Wednesday, April 09, 2008

Wadee3 il safi

My father, during the 1990s, was working day and night just to have the little money that provides us with a small lunch. The dinner stayed an irregular possibility that made my mom irritable, knowing that her children are hungry, but they are keeping their mouths shut. We were all getting thinner and thinner. And thinner.

That was not the thing I want to talk about. I wanted to talk about my father’s mood. He was tired, quitted all his hobbies, including tennis and painting. I took his books. All of literature and start eating them. I mean reading them. I asked him from now and then about a thing I read from his books and I was really annoyed cause he did not care to talk about literature. He gave me few money each month’s beginning. About 2 US dollars. That’s all he could. I bought novels. He got angry at me sometimes. Sometimes he asked me to show him what I bought. His facial expressions were not encouraging. I got angry at him. I remember I asked him to go with me to a theatre. He said he was tired. I get angry more day by day at him.
And it was tough years. I really became a rebel. Doing anything that could make them angry. Start listening heavy metal. Turning the recorder loud when my father tried to sleep his short afternoon before he went again to work. The recorder was taken from me. And the war continued.

It is not this that I want to talk about. It is about wadee3 il safi. It was late in some evening in the 90s. When the TV showed some concert of Wadee3 il safi. My father did not hear a song for long time. But this time he came and sat smiling. And how wide was his smile. He even said “ Allah” many times while he was really in a state that I can say it was a trance. He smiled like before. I saw his face shining there in our dark main hall. You cannot imagine how I became happy. I sat little behind him just to see his face while he cannot notice me. Oh daddy I really love you when you are happy. I knew that all the hatred I felt for you was not for you in person, but was for your suffering. I love my dad who listen to music, paint, and enjoy his life.

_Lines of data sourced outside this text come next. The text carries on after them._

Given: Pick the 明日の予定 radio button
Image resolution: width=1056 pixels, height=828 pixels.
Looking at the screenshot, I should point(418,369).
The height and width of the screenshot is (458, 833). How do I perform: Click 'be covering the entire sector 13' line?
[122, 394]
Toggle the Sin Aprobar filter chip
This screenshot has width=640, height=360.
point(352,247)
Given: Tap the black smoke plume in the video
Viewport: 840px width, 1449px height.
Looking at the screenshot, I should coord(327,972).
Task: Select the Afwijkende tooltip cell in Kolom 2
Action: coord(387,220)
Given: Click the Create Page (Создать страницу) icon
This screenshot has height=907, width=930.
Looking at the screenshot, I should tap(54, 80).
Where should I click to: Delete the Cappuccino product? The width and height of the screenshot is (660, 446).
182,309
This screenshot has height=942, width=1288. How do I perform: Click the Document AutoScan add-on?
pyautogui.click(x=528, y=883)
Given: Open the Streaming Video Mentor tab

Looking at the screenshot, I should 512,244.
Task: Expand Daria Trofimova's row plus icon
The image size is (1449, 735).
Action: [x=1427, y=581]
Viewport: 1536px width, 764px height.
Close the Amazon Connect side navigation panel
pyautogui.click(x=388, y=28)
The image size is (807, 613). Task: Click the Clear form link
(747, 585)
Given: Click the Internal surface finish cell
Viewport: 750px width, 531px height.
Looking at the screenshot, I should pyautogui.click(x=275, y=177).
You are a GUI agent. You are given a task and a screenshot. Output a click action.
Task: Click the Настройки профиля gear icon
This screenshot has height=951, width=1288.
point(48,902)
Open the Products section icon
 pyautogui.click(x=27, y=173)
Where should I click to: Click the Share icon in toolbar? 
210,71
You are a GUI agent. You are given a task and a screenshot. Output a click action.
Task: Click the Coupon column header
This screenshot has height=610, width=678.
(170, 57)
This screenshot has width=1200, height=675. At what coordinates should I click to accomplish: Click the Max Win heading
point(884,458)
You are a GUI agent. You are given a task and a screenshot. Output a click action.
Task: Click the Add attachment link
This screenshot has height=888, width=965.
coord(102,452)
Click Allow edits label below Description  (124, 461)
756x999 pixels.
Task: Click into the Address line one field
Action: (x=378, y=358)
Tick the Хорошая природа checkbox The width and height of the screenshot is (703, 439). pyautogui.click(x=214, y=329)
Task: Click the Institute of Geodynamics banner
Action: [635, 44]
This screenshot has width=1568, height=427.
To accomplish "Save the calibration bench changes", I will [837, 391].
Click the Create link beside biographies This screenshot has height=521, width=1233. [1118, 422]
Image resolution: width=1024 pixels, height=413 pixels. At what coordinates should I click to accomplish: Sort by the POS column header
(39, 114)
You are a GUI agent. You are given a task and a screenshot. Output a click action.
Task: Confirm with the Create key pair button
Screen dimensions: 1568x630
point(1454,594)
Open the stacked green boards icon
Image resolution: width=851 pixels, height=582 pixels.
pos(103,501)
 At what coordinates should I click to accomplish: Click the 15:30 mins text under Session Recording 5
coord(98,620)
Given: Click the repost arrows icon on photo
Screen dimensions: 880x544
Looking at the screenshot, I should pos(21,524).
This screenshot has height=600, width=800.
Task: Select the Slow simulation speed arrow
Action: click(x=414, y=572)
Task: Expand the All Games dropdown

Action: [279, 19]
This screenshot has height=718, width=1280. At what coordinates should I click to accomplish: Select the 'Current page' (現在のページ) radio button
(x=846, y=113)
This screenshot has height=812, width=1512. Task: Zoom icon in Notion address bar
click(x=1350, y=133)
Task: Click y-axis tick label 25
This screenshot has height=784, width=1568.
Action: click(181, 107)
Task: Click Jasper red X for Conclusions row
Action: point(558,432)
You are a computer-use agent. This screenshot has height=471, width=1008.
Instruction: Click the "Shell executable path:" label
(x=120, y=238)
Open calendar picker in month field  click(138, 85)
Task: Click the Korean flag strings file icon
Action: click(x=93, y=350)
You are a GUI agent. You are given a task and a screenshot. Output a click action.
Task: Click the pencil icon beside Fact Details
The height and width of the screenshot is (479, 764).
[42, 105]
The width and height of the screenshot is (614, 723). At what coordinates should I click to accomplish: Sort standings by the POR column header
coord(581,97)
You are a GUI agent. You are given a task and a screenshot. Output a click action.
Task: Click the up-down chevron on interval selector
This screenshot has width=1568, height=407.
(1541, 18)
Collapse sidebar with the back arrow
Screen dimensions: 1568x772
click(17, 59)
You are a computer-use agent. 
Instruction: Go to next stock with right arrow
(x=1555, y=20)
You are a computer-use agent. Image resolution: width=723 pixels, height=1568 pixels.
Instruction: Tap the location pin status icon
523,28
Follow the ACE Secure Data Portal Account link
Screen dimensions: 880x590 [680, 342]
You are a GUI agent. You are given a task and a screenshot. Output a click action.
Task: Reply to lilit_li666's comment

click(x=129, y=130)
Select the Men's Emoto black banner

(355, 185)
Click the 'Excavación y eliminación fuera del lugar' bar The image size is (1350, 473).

Now I don’t live with my father. I didn’t see him for about a year and a half. I bought almost all the CDs of Wadee3 il safi and listen them every time I miss him.


Laura said...

Sami, this is a beautiful, sad, loving story. It leads me to thoughts not only of your hunger then--for freedom as a teenager, for ideas, for food, for your father's happiness, but also the hunger of so many children--and parents--today, now, in Baghdad.

Here is a clip of Wadee3 il safi, with Jose Fernandez. I'm listening to it, thinking of you, your father, and Baghdad today. Peace be with you.

Anonymous said...

Dear Sami
Good to see you writing once more.
this post just stirred up so many memories, of stressed out parents trying to shield their children, of the pain of separation, and the simple things that bring smiles.
Thank you

adifferentvoice said...

A lovely post. Perhaps all that pushing against your father was necessary. Every man has to overcome his father in order to become a man himself, I think.

saminkie said...

thank you Laura, 3eeraqimedic, and adiffentvoice for your nice comments. sorry to be late to respond to them. i have no internet connection daily.

Anonymous said...

that was so sincere and beautiful. i use to get upset at my father, now all i have left from him are his writings. i think that's how my siblings are feeling towards my mom, you described it so perfectly; when you are angry at the suffering, not at them. Thanks!